_Exercise input_
::::::::::

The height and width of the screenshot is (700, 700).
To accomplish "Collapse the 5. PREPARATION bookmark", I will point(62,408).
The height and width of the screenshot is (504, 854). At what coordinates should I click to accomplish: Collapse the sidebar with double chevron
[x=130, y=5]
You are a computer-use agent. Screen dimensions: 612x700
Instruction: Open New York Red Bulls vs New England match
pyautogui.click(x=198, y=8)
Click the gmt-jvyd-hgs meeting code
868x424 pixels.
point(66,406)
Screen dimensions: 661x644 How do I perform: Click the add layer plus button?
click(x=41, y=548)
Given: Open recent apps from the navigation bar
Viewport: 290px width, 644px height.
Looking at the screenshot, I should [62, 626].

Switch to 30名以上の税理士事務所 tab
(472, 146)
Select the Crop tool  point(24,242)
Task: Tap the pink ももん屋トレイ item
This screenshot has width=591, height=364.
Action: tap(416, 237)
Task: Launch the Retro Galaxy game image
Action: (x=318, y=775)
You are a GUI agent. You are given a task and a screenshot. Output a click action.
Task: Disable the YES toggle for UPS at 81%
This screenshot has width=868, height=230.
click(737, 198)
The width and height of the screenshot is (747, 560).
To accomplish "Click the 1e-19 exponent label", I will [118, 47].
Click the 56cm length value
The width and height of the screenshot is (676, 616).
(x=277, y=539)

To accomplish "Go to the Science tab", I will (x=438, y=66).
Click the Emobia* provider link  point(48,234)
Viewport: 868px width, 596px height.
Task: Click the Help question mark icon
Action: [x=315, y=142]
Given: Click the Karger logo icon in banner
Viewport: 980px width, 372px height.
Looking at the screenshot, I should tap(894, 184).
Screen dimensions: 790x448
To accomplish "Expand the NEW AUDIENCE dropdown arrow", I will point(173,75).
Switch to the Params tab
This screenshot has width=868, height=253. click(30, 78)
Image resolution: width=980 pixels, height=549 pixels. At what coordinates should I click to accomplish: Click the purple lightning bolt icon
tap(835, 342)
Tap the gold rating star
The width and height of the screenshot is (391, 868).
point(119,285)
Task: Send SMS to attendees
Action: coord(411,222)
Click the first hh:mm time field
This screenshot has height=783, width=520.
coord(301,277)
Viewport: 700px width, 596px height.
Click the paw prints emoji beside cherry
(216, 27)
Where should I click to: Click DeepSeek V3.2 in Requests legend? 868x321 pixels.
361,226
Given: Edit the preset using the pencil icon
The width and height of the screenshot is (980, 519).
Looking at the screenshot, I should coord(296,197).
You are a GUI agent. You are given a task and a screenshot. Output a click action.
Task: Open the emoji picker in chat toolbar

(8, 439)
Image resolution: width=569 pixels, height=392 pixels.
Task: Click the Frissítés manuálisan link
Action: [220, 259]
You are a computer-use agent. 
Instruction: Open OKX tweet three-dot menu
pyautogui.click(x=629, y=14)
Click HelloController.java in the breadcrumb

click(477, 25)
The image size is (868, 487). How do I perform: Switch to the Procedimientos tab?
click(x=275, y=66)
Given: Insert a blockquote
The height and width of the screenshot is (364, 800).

::::::::::

_Work item_
Extract the complete set of records unchanged.

_Exercise solution_
The height and width of the screenshot is (700, 700).
To accomplish "Collapse the 5. PREPARATION bookmark", I will point(62,408).
The height and width of the screenshot is (504, 854). At what coordinates should I click to accomplish: Collapse the sidebar with double chevron
[x=130, y=5]
You are a computer-use agent. Screen dimensions: 612x700
Instruction: Open New York Red Bulls vs New England match
pyautogui.click(x=198, y=8)
Click the gmt-jvyd-hgs meeting code
868x424 pixels.
point(66,406)
Screen dimensions: 661x644 How do I perform: Click the add layer plus button?
click(x=41, y=548)
Given: Open recent apps from the navigation bar
Viewport: 290px width, 644px height.
Looking at the screenshot, I should [62, 626].

Switch to 30名以上の税理士事務所 tab
(472, 146)
Select the Crop tool  point(24,242)
Task: Tap the pink ももん屋トレイ item
This screenshot has width=591, height=364.
Action: tap(416, 237)
Task: Launch the Retro Galaxy game image
Action: (x=318, y=775)
You are a GUI agent. You are given a task and a screenshot. Output a click action.
Task: Disable the YES toggle for UPS at 81%
This screenshot has width=868, height=230.
click(737, 198)
The width and height of the screenshot is (747, 560).
To accomplish "Click the 1e-19 exponent label", I will [118, 47].
Click the 56cm length value
The width and height of the screenshot is (676, 616).
(x=277, y=539)

To accomplish "Go to the Science tab", I will (x=438, y=66).
Click the Emobia* provider link  point(48,234)
Viewport: 868px width, 596px height.
Task: Click the Help question mark icon
Action: [x=315, y=142]
Given: Click the Karger logo icon in banner
Viewport: 980px width, 372px height.
Looking at the screenshot, I should tap(894, 184).
Screen dimensions: 790x448
To accomplish "Expand the NEW AUDIENCE dropdown arrow", I will point(173,75).
Switch to the Params tab
This screenshot has width=868, height=253. click(30, 78)
Image resolution: width=980 pixels, height=549 pixels. At what coordinates should I click to accomplish: Click the purple lightning bolt icon
tap(835, 342)
Tap the gold rating star
The width and height of the screenshot is (391, 868).
point(119,285)
Task: Send SMS to attendees
Action: coord(411,222)
Click the first hh:mm time field
This screenshot has height=783, width=520.
coord(301,277)
Viewport: 700px width, 596px height.
Click the paw prints emoji beside cherry
(216, 27)
Where should I click to: Click DeepSeek V3.2 in Requests legend? 868x321 pixels.
361,226
Given: Edit the preset using the pencil icon
The width and height of the screenshot is (980, 519).
Looking at the screenshot, I should coord(296,197).
You are a GUI agent. You are given a task and a screenshot. Output a click action.
Task: Open the emoji picker in chat toolbar

(8, 439)
Image resolution: width=569 pixels, height=392 pixels.
Task: Click the Frissítés manuálisan link
Action: [220, 259]
You are a computer-use agent. 
Instruction: Open OKX tweet three-dot menu
pyautogui.click(x=629, y=14)
Click HelloController.java in the breadcrumb

click(477, 25)
The image size is (868, 487). How do I perform: Switch to the Procedimientos tab?
click(x=275, y=66)
Given: Insert a blockquote
The height and width of the screenshot is (364, 800).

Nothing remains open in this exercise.